* [PROVIDED PASSAGE]:
>> start

5.Standard of Conduct
During the period of the Arrangement and until this Agreement is terminated, you must make yourself aware of, and comply with, the legal regulations, rules and procedures, working practices and policies of BHI that are in place from time to time. You must also continue to comply with the terms and conditions of your employment in the Netherlands, unless they are amended in this Agreement. To the extent that the rules of BHI and Xxxxxxx.xxx are inconsistent, BHI and Xxxxxxx.xxx will resolve the inconsistency and inform you of their decision. During the Arrangement, you are also expected to abide
4
by the laws and regulations of the U.S. Accordingly, you are required to maintain a standard of conduct that does not bring discredit upon yourself, your supervisors or upon BHI.
Furthermore, you are expected to comply with the United States Foreign Corrupt Practices Act and with local law applicable to governmental payments. Except as permitted under the express written policies of BHI, you shall not, directly or indirectly, pay, give or offer anything of value to any foreign government officer, employee or representative, to any foreign political party or candidate for or incumbent in any foreign political office, or to any international public organization, for any personal or business reasons, including in order to assist in obtaining, retaining or directing business. Further, it is understood that in accepting the Arrangement, you agree that you will not engage in any employment or business enterprises that would in any way conflict with your service with, and the interest of, BHI, Xxxxxxx.xxx or any affiliated company during the Arrangement and you will observe the Ancillary Agreements after the Arrangement terminates.
6.Tax Equalization
(a)During the period of the Arrangement, you will continue to be subject to Dutch income taxes on the income you earn under the Employment Agreement and this Agreement. You will also continue to be responsible for payment of U.S. Federal, state and local income taxes as a U.S. tax resident (as you are a holder of a Permanent Resident Card (aka Green Card) in the United States). In order to eliminate tax inequities as a result of working in the United States (or for a United States-based entity) and providing services as CHRO of BHI, a tax equalization clause will apply. Under this tax equalization clause, any incremental U.S. Federal, state and local income taxes payable on your Xxxxxxx.xxx employment income as a result of providing services as CHRO of BHI will be met by Xxxxxxx.xxx. Consequently, you will effectively continue to pay the Dutch tax rates on your Xxxxxxx.xxx employment income plus U.S. taxes (if any) that would be due by you irrespective of any US workdays (i.e., as a result of the fact that you are a U.S. Green Card holder). For the purpose of the tax equalization calculation, it will be assumed that you exclusively perform your workdays in the Netherlands (for the hypothetical scenario). The process of calculating and withholding your income tax liability requires Xxxxxxx.xxx to estimate your hypothetical tax liability, based on your taxable Xxxxxxx.xxx employment income earned during the applicable tax year. The 30% Ruling (if and insofar applicable) will be considered in the calculation of your estimated hypothetical Dutch tax liability. Based on this hypothetical liability, Xxxxxxx.xxx will withhold amounts from you on a monthly basis. BHI will implement a shadow payroll for the purpose of calculating and remitting the applicable U.S. federal, state and local taxes that relate to your U.S. sourced compensation.

>> end

* [RECORD SET]:
>> start

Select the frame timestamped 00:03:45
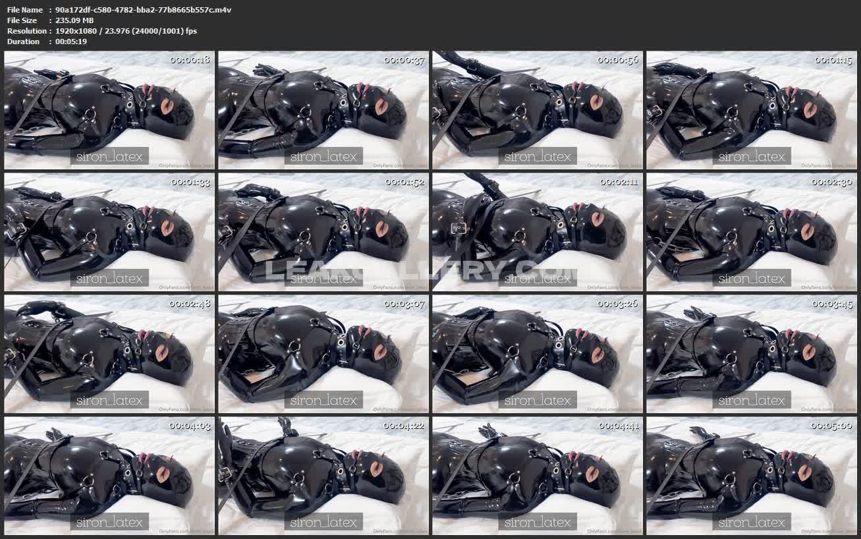The height and width of the screenshot is (539, 861). click(752, 354)
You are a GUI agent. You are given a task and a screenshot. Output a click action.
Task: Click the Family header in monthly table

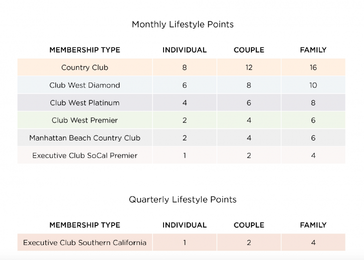313,50
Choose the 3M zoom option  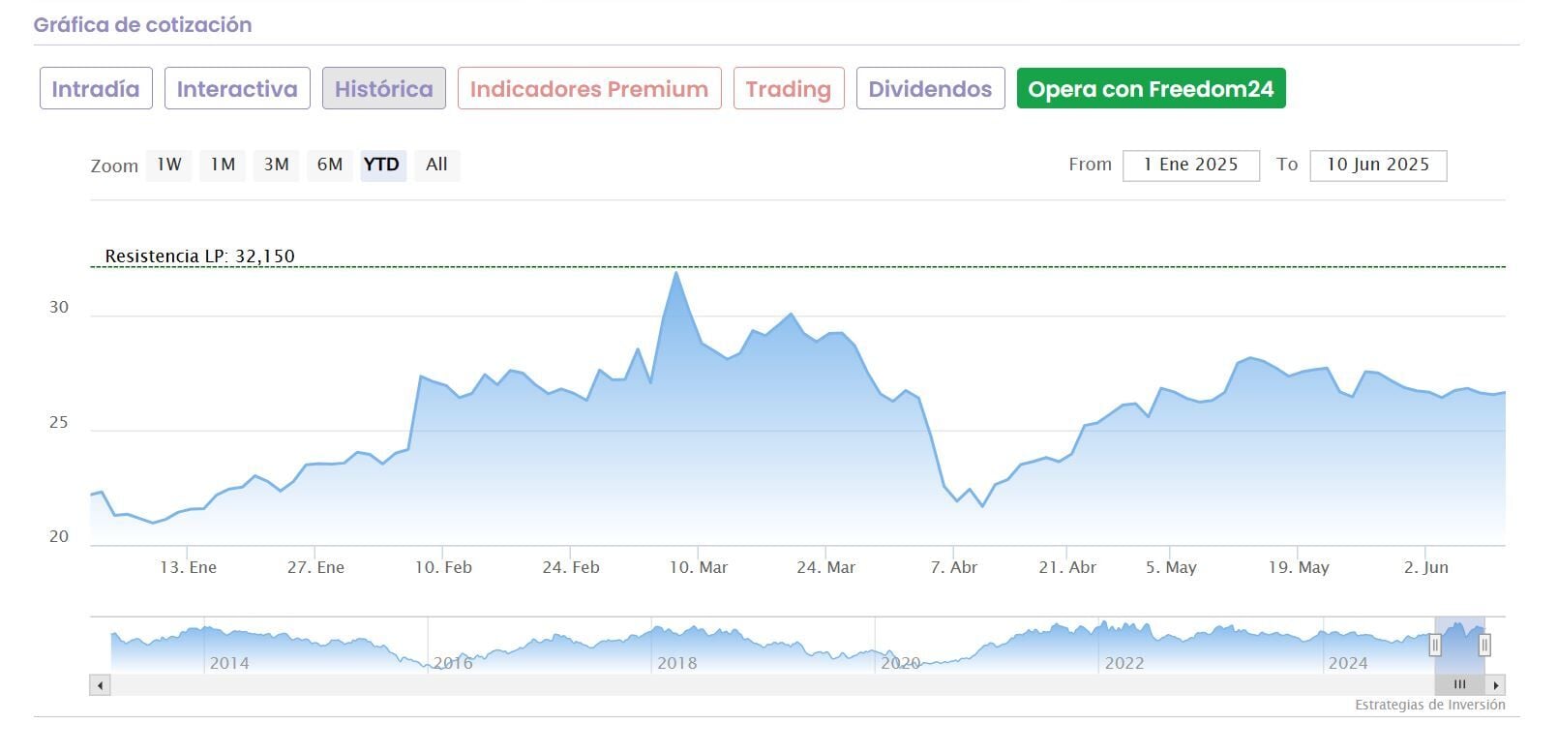(277, 165)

>> end

* [TASKS]:
1. According to the employment agreement excerpt, what card does the employee hold in the United States?
2. Restate the part of the employment agreement excerpt that opens with the words containing "5.Standard of Conduct" and closes with "or upon BHI.", renaming "Arrangement" to "Assignment" throughout.
3. Continue the employment agreement excerpt from the point where it stops.
The entries have no connection to the employment agreement excerpt.

* [FINAL RESULTS]:
1. A Permanent Resident Card, also known as a Green Card.

2.
5.Standard of Conduct
During the period of the Assignment and until this Agreement is terminated, you must make yourself aware of, and comply with, the legal regulations, rules and procedures, working practices and policies of BHI that are in place from time to time. You must also continue to comply with the terms and conditions of your employment in the Netherlands, unless they are amended in this Agreement. To the extent that the rules of BHI and Xxxxxxx.xxx are inconsistent, BHI and Xxxxxxx.xxx will resolve the inconsistency and inform you of their decision. During the Assignment, you are also expected to abide
4
by the laws and regulations of the U.S. Accordingly, you are required to maintain a standard of conduct that does not bring discredit upon yourself, your supervisors or upon BHI.

3.
(b)PwC or such other accounting or tax firm of similar repute chosen by Xxxxxxx.xxx and agreed upon by you, will assist in the filing of your U.S. Federal, state, local and Dutch income tax returns. When the relevant U.S. and Dutch income tax returns are completed, PwC will calculate your final hypothetical (Dutch and US) tax liability. The 30% Ruling (if and insofar applicable) will be considered in the calculation of your estimated hypothetical Dutch tax liability. You are responsible for this final hypothetical amount with respect to the relevant tax year. If the hypothetical taxes previously withheld from you exceed this amount, Xxxxxxx.xxx will provide a refund of the excess to you within 60 days after completion of the tax equalization settlement calculation. If the hypothetical taxes previously withheld from you are insufficient to cover the final hypothetical amount of tax, you will be required to pay the difference to Xxxxxxx.xxx within 60 days after completion of the tax equalization settlement; provided, that, in all events, all payments to you or Xxxxxxx.xxx will be made by the end of the second calendar year after (i) the year in which your U.S. income tax return must be filed for the year to which
5
the tax equalization payment relates, or, if later, (ii) the latest tax year in which your Dutch tax return is required to be filed for the year to which the tax equalization payment relates.
(c)For the avoidance of doubt, Xxxxxxx.xxx acknowledges and agrees that pursuant to this Section 6, you will not incur any income tax, social security or other employment related tax liability over and above the Dutch and U.S. taxes (as a U.S. Green Card holder) that you would have paid had you not had U.S. sourced compensation from the performance of services as CHRO of BHI and you will not incur any negative income tax, social security or other employment-related tax consequences as a result of assuming the role of CHRO (other than increased taxes that may derive from your higher compensation amounts in such role). Furthermore, because the U.S. or Dutch tax authorities may determine in connection with an audit or otherwise, after this Agreement has been terminated, that you incurred additional income tax, social security or other employment-related tax liability during, or in any way associated with, this Agreement, Xxxxxxx.xxx hereby acknowledges and agrees to provide you with all additional amounts required to be paid within sixty (60) days of settlement of any such amounts with the U.S. or Dutch tax authorities, but in all events by the end of the calendar year immediately following the calendar year in which the resulting taxes are remitted to the taxing authority, and to provide you with tax equalization to avoid tax consequences as contemplated by this Section 6, regardless of when such tax liability was incurred during this Agreement.
(d)For completeness’ sake, any tax obligation arising on your personal income in the U.S., the Netherlands or any other country will be your own responsibility and for your personal account. Personal income could include, but is not limited to: employment income other than from Xxxxxxx.xxx, spousal income or any other dependent's income, income from an own business and/or self-employment, income (deemed to be) derived from a principal residence, future (company) pension and/or social security benefits, private investment income and/or capital gains, and personal tax credits that are not related to Xxxxxxx.xxx employment.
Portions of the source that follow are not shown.